Problem description: Work out how many lines of the listing below mention the word "agent", and give only that figure.

Data for the task Block Start

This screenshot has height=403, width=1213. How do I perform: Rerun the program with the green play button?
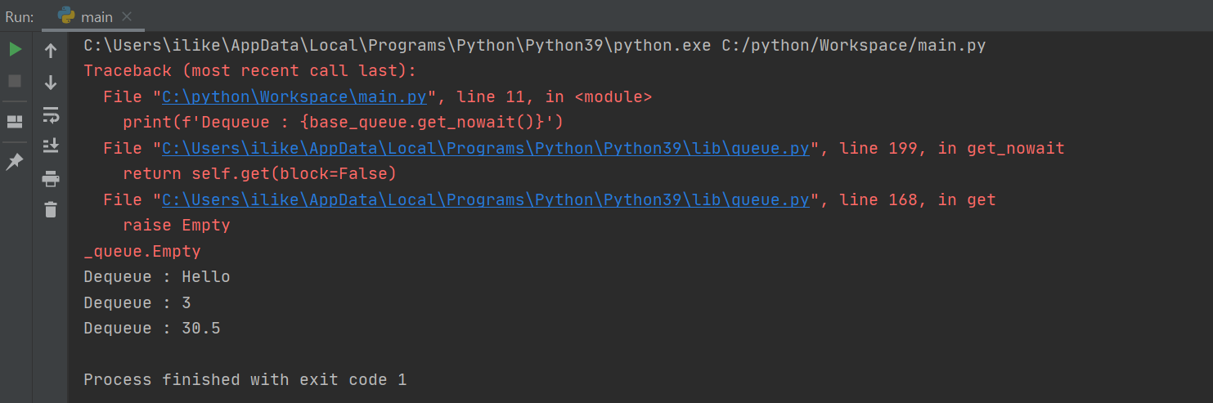click(15, 50)
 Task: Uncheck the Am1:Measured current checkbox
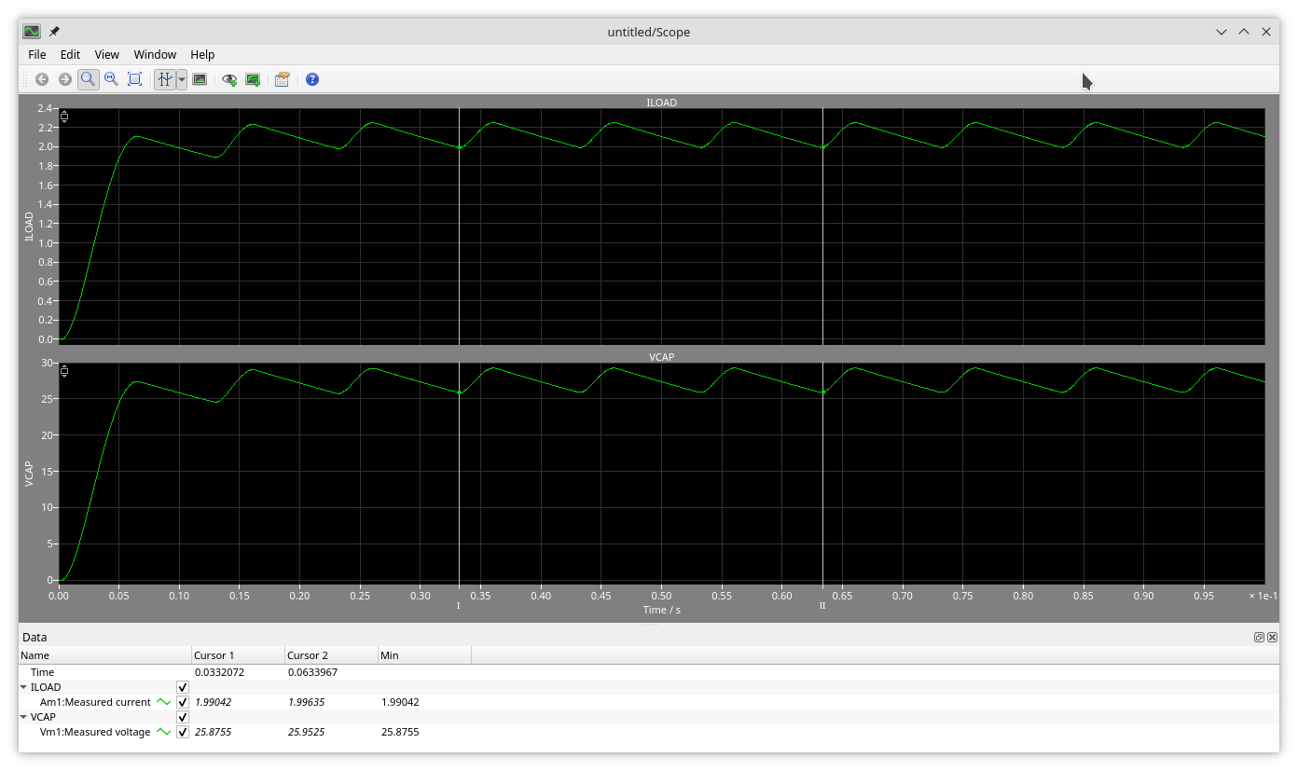(x=183, y=702)
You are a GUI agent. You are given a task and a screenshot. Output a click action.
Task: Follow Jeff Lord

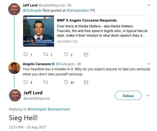[x=128, y=96]
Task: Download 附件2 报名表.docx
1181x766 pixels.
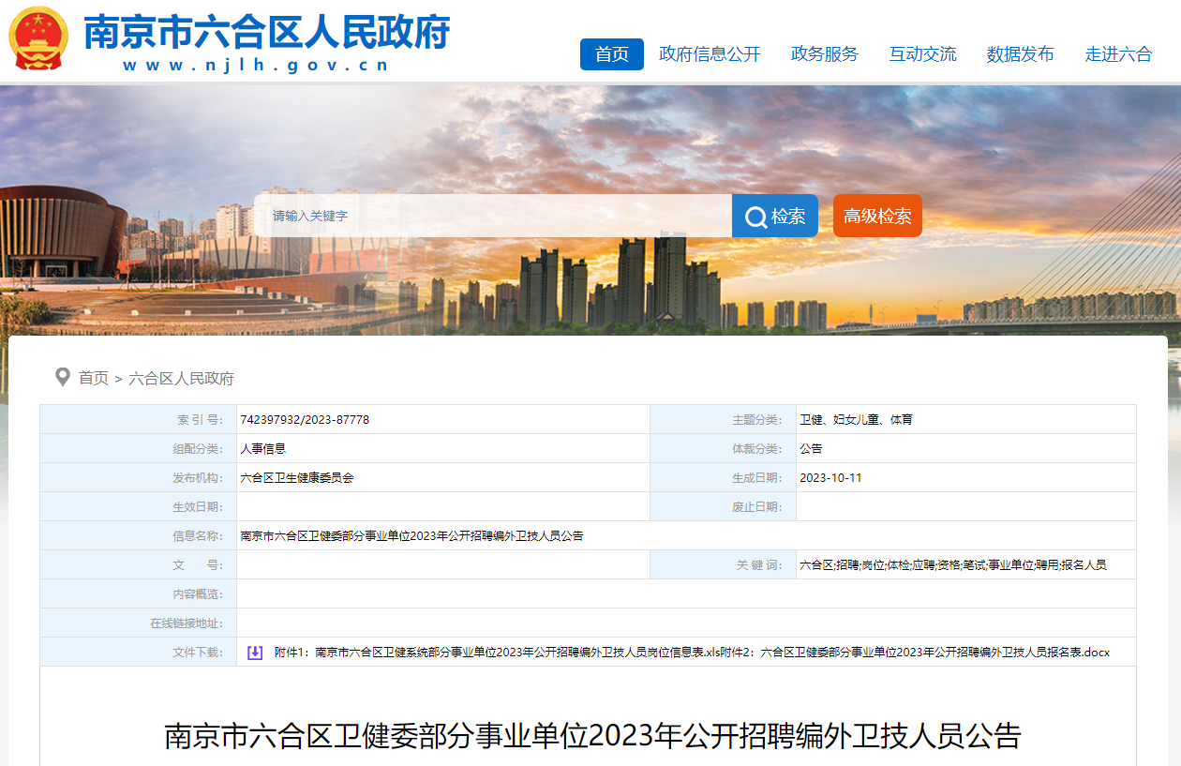Action: click(x=928, y=653)

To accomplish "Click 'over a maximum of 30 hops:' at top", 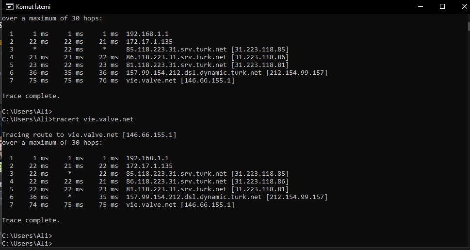I will pyautogui.click(x=52, y=18).
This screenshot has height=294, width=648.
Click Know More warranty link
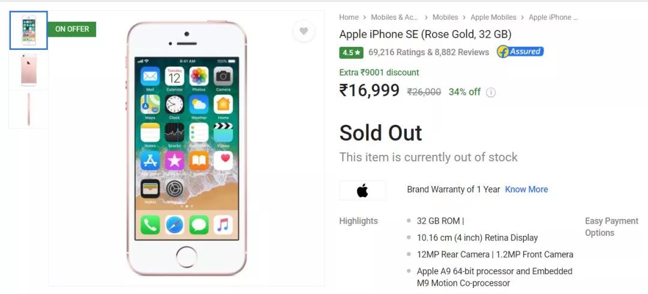pyautogui.click(x=527, y=190)
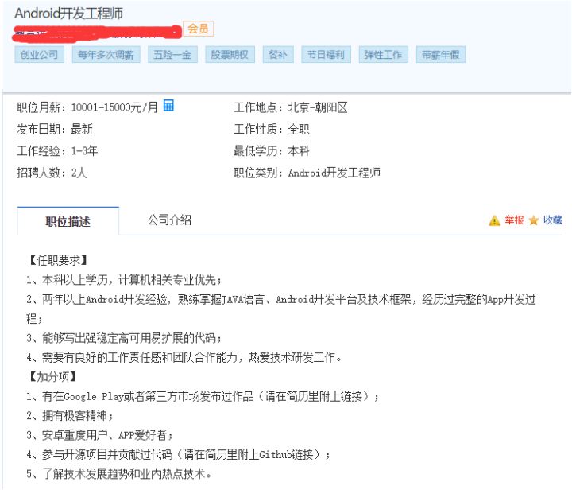The height and width of the screenshot is (490, 572).
Task: Select the 五险一金 benefit tag
Action: click(172, 55)
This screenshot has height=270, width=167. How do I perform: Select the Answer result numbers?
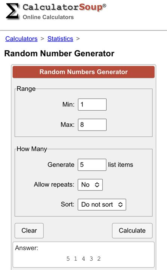tap(84, 259)
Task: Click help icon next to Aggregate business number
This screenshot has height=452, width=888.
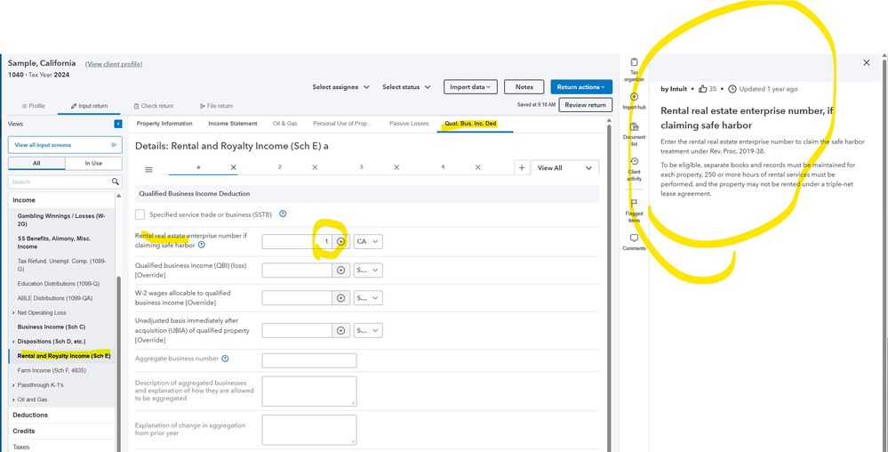Action: (225, 359)
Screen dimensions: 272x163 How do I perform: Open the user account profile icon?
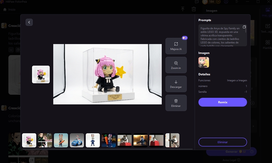pos(226,2)
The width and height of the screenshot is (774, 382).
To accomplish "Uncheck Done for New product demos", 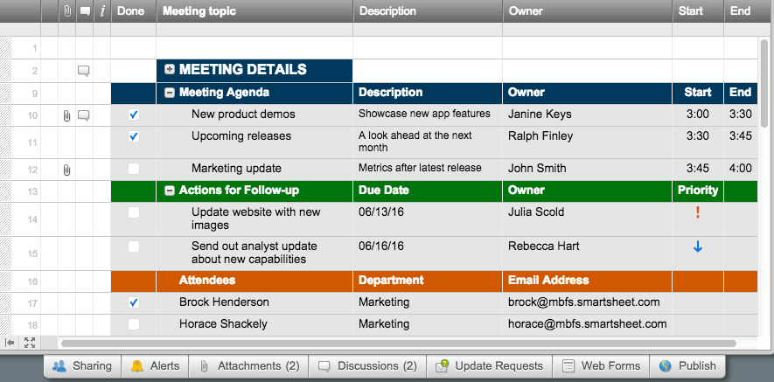I will (x=133, y=115).
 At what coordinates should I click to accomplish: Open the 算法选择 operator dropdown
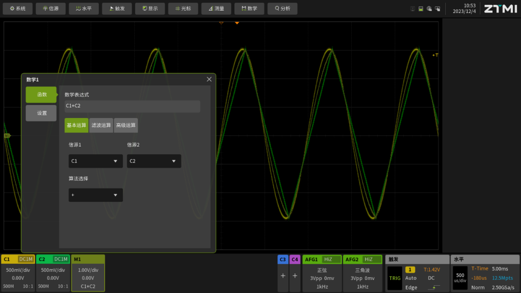(x=96, y=195)
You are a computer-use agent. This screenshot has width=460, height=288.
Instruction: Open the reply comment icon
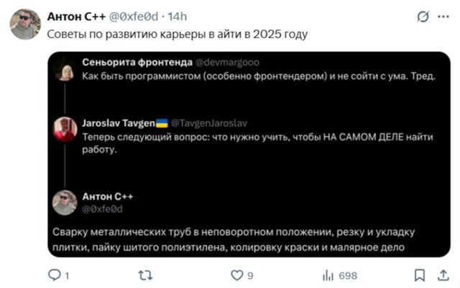point(55,275)
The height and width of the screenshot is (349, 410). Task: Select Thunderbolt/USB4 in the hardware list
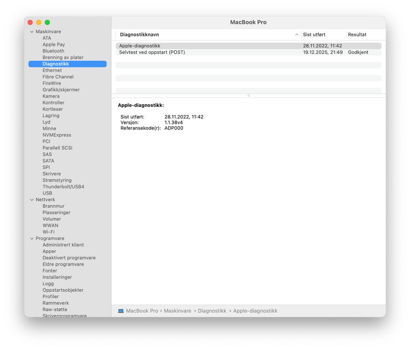[x=63, y=187]
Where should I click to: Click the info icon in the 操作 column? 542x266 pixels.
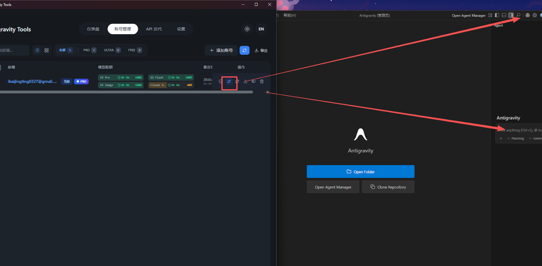pyautogui.click(x=221, y=81)
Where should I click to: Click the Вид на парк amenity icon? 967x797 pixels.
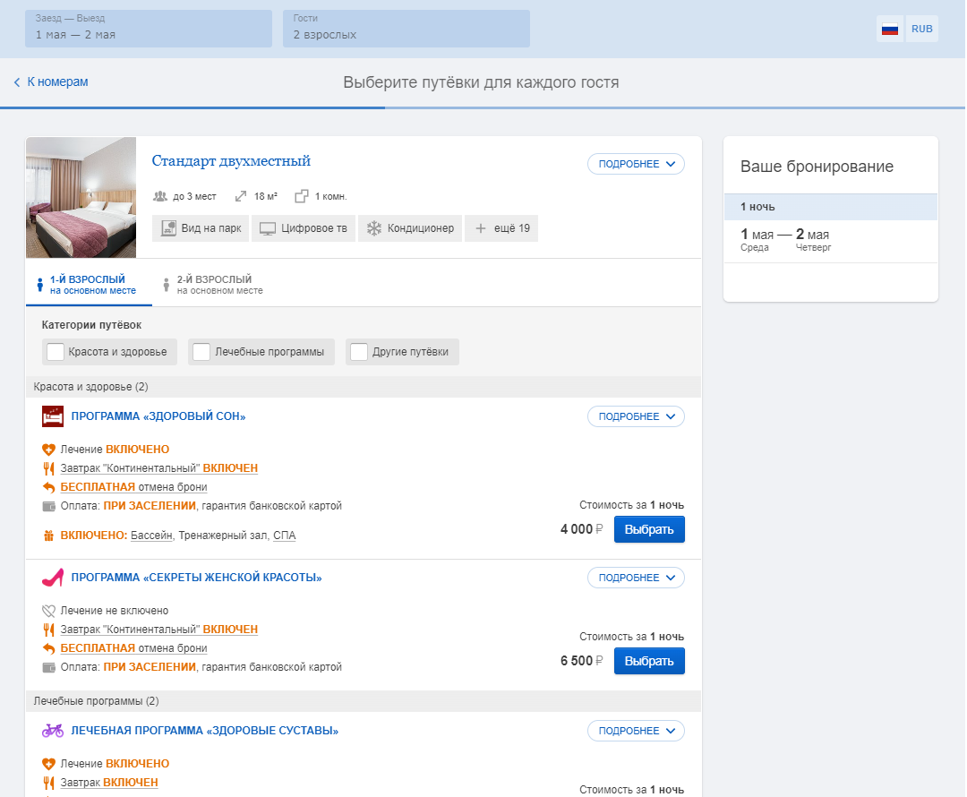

Data for the task Block End

Result of this exercise: 2